- Opening Delimiter -

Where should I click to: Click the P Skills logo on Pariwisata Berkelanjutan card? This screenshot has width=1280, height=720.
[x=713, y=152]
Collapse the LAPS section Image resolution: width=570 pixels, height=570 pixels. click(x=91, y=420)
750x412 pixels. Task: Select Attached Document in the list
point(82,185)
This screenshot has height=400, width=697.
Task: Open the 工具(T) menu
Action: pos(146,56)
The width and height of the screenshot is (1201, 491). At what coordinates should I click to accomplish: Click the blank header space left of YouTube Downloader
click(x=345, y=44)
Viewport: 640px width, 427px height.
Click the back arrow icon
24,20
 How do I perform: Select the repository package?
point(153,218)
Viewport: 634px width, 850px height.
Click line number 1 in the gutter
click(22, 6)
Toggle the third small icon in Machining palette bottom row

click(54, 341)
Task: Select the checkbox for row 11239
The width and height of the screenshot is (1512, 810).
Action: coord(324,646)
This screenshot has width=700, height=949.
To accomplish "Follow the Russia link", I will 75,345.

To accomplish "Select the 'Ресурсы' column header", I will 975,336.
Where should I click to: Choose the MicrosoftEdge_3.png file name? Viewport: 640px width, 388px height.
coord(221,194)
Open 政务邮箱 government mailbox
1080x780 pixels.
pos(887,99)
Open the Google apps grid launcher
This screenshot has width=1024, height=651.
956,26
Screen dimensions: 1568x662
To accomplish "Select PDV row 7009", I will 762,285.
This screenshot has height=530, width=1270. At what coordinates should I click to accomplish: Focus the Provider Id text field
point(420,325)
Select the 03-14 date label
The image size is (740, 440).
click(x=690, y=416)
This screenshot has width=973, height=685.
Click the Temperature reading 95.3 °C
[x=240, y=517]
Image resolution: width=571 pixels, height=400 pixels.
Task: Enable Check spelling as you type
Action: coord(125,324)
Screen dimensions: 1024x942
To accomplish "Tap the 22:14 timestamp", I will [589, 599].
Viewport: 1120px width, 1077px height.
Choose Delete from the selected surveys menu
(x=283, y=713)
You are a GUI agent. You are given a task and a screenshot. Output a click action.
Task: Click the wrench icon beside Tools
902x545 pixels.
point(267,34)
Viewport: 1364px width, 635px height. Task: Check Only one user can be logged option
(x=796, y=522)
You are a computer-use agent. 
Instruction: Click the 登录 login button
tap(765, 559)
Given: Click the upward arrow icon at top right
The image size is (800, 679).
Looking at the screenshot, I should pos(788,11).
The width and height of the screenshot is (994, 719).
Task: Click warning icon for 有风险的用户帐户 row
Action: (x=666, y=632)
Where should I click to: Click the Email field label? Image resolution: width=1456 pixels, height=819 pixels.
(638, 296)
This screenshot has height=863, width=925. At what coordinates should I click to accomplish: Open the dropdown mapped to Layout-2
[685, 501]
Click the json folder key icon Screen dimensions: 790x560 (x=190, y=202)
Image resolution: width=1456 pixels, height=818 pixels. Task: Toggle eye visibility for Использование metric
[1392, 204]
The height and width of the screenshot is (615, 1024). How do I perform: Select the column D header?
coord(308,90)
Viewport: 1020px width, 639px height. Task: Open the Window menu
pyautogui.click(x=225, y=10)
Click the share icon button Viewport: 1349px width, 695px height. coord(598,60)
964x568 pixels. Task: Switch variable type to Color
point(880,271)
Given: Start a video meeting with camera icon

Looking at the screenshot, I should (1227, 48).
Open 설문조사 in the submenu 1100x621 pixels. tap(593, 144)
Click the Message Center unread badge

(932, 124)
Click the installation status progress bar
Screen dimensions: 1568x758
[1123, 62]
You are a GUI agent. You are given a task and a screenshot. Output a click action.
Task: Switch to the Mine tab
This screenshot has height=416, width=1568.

- Closing Delimiter -

• AIM OF THE TASK
Extract the lines above, from the first one through the one containing "Collapse the LAPS", and return only those, unchanged.

• YOUR SOLUTION
Where should I click to: Click the P Skills logo on Pariwisata Berkelanjutan card? This screenshot has width=1280, height=720.
[x=713, y=152]
Collapse the LAPS section Image resolution: width=570 pixels, height=570 pixels. click(x=91, y=420)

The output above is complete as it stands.